**Assignment:**
Each line of the listing below, from the very first to the one that contains "Christian Living (20, 1939)", is to be retyped exactly as it stands.

**Record set:**

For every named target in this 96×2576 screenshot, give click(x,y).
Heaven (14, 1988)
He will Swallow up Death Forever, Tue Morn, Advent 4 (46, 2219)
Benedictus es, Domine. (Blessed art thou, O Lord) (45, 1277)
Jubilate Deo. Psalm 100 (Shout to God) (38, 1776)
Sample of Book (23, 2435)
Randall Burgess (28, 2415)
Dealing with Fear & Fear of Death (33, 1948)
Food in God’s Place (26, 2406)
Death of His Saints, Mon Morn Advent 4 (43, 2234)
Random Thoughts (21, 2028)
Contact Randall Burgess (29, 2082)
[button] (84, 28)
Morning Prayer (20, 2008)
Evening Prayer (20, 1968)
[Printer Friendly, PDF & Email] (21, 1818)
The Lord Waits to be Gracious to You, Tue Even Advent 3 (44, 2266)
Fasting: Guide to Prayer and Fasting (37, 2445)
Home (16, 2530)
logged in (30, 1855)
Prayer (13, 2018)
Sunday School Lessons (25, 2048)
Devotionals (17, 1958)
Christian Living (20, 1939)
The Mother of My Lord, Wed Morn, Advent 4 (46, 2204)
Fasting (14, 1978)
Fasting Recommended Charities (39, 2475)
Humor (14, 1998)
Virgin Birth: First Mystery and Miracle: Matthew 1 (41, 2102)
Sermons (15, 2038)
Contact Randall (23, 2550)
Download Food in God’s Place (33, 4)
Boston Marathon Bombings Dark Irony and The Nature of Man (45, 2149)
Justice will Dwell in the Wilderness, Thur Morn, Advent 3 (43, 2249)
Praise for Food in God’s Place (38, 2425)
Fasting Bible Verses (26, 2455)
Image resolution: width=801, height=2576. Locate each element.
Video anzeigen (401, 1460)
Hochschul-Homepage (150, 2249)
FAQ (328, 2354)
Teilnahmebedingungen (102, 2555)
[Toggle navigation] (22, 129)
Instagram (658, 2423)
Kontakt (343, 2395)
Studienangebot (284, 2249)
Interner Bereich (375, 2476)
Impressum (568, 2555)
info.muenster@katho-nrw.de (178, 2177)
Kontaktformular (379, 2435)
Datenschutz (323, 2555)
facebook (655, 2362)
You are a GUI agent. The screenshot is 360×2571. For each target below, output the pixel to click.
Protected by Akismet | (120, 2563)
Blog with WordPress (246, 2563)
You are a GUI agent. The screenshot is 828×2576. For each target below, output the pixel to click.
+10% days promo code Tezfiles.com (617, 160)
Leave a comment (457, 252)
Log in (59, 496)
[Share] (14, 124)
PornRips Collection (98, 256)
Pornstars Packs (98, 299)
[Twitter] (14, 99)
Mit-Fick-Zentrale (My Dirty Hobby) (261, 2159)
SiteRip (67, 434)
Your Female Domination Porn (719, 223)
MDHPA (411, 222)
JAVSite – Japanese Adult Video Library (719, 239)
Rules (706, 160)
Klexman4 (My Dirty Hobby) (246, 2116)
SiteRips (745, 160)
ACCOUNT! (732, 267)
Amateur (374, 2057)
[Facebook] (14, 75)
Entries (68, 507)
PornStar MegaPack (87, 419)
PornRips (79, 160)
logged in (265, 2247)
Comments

**Response:**
For every named target in this 96×2576 screenshot, give click(x,y).
Heaven (14, 1988)
He will Swallow up Death Forever, Tue Morn, Advent 4 (46, 2219)
Benedictus es, Domine. (Blessed art thou, O Lord) (45, 1277)
Jubilate Deo. Psalm 100 (Shout to God) (38, 1776)
Sample of Book (23, 2435)
Randall Burgess (28, 2415)
Dealing with Fear & Fear of Death (33, 1948)
Food in God’s Place (26, 2406)
Death of His Saints, Mon Morn Advent 4 (43, 2234)
Random Thoughts (21, 2028)
Contact Randall Burgess (29, 2082)
[button] (84, 28)
Morning Prayer (20, 2008)
Evening Prayer (20, 1968)
[Printer Friendly, PDF & Email] (21, 1818)
The Lord Waits to be Gracious to You, Tue Even Advent 3 (44, 2266)
Fasting: Guide to Prayer and Fasting (37, 2445)
Home (16, 2530)
logged in (30, 1855)
Prayer (13, 2018)
Sunday School Lessons (25, 2048)
Devotionals (17, 1958)
Christian Living (20, 1939)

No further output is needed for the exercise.